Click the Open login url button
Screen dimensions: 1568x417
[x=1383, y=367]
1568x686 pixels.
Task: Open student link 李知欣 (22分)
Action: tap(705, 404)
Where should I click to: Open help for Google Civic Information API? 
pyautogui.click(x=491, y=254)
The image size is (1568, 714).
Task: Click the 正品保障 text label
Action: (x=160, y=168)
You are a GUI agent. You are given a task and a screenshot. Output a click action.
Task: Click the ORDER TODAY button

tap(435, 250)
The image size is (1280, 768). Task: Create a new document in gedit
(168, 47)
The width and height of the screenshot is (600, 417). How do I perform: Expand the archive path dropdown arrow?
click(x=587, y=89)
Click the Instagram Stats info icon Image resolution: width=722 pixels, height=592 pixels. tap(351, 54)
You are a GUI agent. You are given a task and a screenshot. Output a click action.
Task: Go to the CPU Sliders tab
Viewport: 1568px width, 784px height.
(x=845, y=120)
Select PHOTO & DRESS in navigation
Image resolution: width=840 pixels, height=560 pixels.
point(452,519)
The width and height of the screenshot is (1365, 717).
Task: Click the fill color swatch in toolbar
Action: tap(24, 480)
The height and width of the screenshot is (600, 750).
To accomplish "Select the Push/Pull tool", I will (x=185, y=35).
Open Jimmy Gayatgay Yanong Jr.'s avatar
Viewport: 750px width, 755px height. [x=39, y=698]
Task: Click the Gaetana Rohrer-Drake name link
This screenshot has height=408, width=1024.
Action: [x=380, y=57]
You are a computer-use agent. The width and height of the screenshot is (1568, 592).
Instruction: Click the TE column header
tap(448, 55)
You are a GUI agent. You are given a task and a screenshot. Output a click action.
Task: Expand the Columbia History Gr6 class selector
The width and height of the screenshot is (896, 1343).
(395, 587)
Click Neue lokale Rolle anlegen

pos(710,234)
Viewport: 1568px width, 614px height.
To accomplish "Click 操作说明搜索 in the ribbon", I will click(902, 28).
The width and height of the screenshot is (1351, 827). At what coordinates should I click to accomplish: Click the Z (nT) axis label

» **Exercise directions**:
Extract all of the material exactly as it is written.

» **Problem solution**:
Click the Open login url button
Screen dimensions: 1568x417
[x=1383, y=367]
1568x686 pixels.
Task: Open student link 李知欣 (22分)
Action: tap(705, 404)
Where should I click to: Open help for Google Civic Information API? 
pyautogui.click(x=491, y=254)
The image size is (1568, 714).
Task: Click the 正品保障 text label
Action: (x=160, y=168)
You are a GUI agent. You are given a task and a screenshot. Output a click action.
Task: Click the ORDER TODAY button

tap(435, 250)
The image size is (1280, 768). Task: Create a new document in gedit
(168, 47)
The width and height of the screenshot is (600, 417). How do I perform: Expand the archive path dropdown arrow?
click(x=587, y=89)
Click the Instagram Stats info icon Image resolution: width=722 pixels, height=592 pixels. tap(351, 54)
You are a GUI agent. You are given a task and a screenshot. Output a click action.
Task: Go to the CPU Sliders tab
Viewport: 1568px width, 784px height.
(x=845, y=120)
Select PHOTO & DRESS in navigation
Image resolution: width=840 pixels, height=560 pixels.
point(452,519)
The width and height of the screenshot is (1365, 717).
Task: Click the fill color swatch in toolbar
Action: tap(24, 480)
The height and width of the screenshot is (600, 750).
To accomplish "Select the Push/Pull tool", I will (x=185, y=35).
Open Jimmy Gayatgay Yanong Jr.'s avatar
Viewport: 750px width, 755px height. [x=39, y=698]
Task: Click the Gaetana Rohrer-Drake name link
This screenshot has height=408, width=1024.
Action: [x=380, y=57]
You are a computer-use agent. The width and height of the screenshot is (1568, 592).
Instruction: Click the TE column header
tap(448, 55)
You are a GUI agent. You are given a task and a screenshot. Output a click action.
Task: Expand the Columbia History Gr6 class selector
The width and height of the screenshot is (896, 1343).
(395, 587)
Click Neue lokale Rolle anlegen

pos(710,234)
Viewport: 1568px width, 614px height.
To accomplish "Click 操作说明搜索 in the ribbon", I will click(902, 28).
The width and height of the screenshot is (1351, 827). At what coordinates should I click to accomplish: Click the Z (nT) axis label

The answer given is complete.